SOURCE EXCERPT:
DAVIDSON COUNTY, NORTH CAROLINA

I.   History of the Park
II.  Overview of historical significance of Daniel Boone in Davidson County
III. In the Matter of Daniel Boone, by Michael Hill

I.  History of the Park

In 1909 the Daniel Boone Memorial Association was incorporated by the North Carolina General Assembly. Philip Sowers had donated 5 acres of land to the Association, and they had a grand idea for a park on the Yadkin River. The act of incorporation reads as follows:

Whereas it is a well-known historical fact that the noted pioneer, Daniel Boone, lived for many years in the State of North Carolina, and that his infancy [sic] and young manhood were spent in what was at the time Rowan County and is at present the county of Davidson; and whereas it is desirous that his memory should be perpetuated among us, the General Assembly of North Carolina do enact:

Section I. That the Daniel Boone Association be and is hereby created and made a corporation, with power to purchase and hold lands and other property, to erect suitable memorials, to solicit and collect funds, together with historical materials, and do all and such things as are necessary to perpetuate the memory of the life of Daniel Boone in North Carolina.

Section II listed Board of Trustees members as Philip Sowers, G F. Cochran, J R. McCrary, John Henderson, A. H. Boyden, and F. A. Olds, with five additional members to be added later. The trustees were indeed distinguished students of local history. ‘F. A. Olds’ is Col. Fred A. Olds, head of the North Carolina Museum for many years. J.R. McCrary was a prominent local attorney whose love of Davidson County and its history led him to devote many years of work to the park. Half of the Association’s members were from Salisbury, the other half from Lexington.

GIVEN EXERCISE: Write out the passage of the Daniel Boone park history again, beginning at the words "Section II listed" and stopping after "half from Lexington.", and switch "attorney" to "lawyer".

MATERIAL PROVIDED:
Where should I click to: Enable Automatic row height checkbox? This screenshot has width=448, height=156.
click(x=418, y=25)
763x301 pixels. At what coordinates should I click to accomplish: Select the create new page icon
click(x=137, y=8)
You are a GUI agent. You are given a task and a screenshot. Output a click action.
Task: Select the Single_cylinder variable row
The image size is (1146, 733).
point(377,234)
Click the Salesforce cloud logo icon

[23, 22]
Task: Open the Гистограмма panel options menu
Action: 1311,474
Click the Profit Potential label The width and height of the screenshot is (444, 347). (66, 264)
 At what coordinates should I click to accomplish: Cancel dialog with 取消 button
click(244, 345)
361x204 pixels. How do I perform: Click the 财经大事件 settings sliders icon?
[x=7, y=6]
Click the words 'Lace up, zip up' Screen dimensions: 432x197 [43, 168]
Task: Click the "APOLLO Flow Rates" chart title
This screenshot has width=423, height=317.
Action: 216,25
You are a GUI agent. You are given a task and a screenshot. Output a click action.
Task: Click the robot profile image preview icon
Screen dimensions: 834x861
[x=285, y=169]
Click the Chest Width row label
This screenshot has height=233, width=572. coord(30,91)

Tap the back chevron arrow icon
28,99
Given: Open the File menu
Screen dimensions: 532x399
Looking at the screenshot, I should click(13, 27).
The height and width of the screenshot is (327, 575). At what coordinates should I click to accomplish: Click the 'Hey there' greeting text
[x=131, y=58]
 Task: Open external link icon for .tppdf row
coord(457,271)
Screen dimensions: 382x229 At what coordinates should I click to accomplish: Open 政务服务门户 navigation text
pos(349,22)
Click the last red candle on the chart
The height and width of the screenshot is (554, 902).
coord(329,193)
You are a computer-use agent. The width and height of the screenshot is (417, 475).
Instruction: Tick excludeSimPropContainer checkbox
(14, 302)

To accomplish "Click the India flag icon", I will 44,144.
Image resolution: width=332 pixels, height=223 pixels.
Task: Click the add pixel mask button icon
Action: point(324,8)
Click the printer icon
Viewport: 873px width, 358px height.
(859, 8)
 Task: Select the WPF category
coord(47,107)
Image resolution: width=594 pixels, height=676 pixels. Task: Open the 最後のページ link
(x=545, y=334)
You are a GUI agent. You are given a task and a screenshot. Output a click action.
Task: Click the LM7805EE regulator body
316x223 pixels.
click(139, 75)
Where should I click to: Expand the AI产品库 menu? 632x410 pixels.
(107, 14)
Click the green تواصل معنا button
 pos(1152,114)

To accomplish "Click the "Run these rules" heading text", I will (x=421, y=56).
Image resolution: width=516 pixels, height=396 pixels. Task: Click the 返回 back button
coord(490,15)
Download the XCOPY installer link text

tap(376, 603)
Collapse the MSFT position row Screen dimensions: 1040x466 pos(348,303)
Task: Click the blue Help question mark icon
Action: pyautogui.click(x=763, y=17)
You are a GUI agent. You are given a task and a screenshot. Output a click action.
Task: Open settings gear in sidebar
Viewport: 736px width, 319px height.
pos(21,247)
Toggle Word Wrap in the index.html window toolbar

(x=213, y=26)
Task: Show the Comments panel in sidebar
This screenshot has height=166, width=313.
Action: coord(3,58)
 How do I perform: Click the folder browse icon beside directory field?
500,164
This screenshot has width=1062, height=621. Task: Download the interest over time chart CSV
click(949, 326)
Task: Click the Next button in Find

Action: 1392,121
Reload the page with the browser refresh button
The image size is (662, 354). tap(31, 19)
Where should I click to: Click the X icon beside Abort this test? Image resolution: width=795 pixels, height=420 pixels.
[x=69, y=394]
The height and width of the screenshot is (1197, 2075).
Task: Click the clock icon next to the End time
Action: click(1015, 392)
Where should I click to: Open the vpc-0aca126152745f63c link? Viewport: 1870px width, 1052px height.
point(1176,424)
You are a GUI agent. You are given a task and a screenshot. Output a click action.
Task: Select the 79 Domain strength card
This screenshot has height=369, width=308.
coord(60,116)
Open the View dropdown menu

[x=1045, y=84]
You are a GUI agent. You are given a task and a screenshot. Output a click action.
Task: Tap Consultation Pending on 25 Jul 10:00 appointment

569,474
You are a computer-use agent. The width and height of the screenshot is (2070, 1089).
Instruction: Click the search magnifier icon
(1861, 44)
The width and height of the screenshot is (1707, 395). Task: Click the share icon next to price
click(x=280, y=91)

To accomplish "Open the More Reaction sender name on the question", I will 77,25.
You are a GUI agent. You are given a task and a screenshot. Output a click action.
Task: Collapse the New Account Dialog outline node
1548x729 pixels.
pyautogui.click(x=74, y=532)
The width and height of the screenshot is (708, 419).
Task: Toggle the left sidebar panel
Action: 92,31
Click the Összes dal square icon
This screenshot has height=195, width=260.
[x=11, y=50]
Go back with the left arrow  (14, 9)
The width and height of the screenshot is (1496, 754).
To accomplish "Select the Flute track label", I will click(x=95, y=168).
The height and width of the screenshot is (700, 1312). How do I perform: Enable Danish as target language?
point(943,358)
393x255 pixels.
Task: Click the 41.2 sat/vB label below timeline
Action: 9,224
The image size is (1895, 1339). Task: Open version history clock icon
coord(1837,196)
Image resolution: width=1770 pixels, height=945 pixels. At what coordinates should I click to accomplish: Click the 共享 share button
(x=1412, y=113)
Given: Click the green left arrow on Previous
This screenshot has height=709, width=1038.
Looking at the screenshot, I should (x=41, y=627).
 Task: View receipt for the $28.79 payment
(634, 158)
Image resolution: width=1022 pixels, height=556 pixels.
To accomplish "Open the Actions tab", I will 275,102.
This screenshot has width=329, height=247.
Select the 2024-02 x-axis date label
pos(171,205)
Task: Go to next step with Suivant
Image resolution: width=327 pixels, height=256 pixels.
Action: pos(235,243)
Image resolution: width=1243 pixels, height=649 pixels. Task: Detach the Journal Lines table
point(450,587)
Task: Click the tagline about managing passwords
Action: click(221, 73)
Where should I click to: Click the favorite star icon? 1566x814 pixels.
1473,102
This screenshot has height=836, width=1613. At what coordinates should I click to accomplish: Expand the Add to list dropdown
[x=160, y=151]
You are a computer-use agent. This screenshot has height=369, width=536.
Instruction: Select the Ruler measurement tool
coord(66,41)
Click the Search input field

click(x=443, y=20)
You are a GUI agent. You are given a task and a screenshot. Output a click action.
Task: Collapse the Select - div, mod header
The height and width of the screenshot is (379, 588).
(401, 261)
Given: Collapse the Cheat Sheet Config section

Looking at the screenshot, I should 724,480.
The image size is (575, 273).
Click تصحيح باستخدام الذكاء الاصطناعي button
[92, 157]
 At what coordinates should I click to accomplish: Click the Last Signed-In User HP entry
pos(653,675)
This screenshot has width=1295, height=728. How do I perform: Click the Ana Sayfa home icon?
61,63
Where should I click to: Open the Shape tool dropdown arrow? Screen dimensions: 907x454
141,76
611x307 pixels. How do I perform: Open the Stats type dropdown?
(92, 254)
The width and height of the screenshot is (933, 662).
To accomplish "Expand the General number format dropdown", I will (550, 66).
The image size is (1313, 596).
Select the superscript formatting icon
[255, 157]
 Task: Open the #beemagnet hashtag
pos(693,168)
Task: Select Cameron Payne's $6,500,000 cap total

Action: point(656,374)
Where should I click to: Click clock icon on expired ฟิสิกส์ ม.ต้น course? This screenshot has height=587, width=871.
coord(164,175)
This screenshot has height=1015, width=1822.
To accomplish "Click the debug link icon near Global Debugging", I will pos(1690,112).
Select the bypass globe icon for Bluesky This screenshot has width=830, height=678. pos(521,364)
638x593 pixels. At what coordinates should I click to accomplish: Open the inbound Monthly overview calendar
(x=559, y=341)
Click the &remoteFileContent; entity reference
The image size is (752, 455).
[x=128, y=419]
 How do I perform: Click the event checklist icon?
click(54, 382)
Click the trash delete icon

TASK SOLUTION:
Section II listed Board of Trustees members as Philip Sowers, G F. Cochran, J R. McCrary, John Henderson, A. H. Boyden, and F. A. Olds, with five additional members to be added later. The trustees were indeed distinguished students of local history. ‘F. A. Olds’ is Col. Fred A. Olds, head of the North Carolina Museum for many years. J.R. McCrary was a prominent local lawyer whose love of Davidson County and its history led him to devote many years of work to the park. Half of the Association’s members were from Salisbury, the other half from Lexington.